Data section Start Marker
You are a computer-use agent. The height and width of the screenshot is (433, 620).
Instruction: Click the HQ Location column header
Data section End Marker
Data section Start Marker
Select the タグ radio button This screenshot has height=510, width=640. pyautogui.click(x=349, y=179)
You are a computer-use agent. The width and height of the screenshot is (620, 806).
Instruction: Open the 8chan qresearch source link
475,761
Data section End Marker
= What you need to do =
For the word "height", count the lines of the records above that hold it and state only that count.

= Response to this task =
3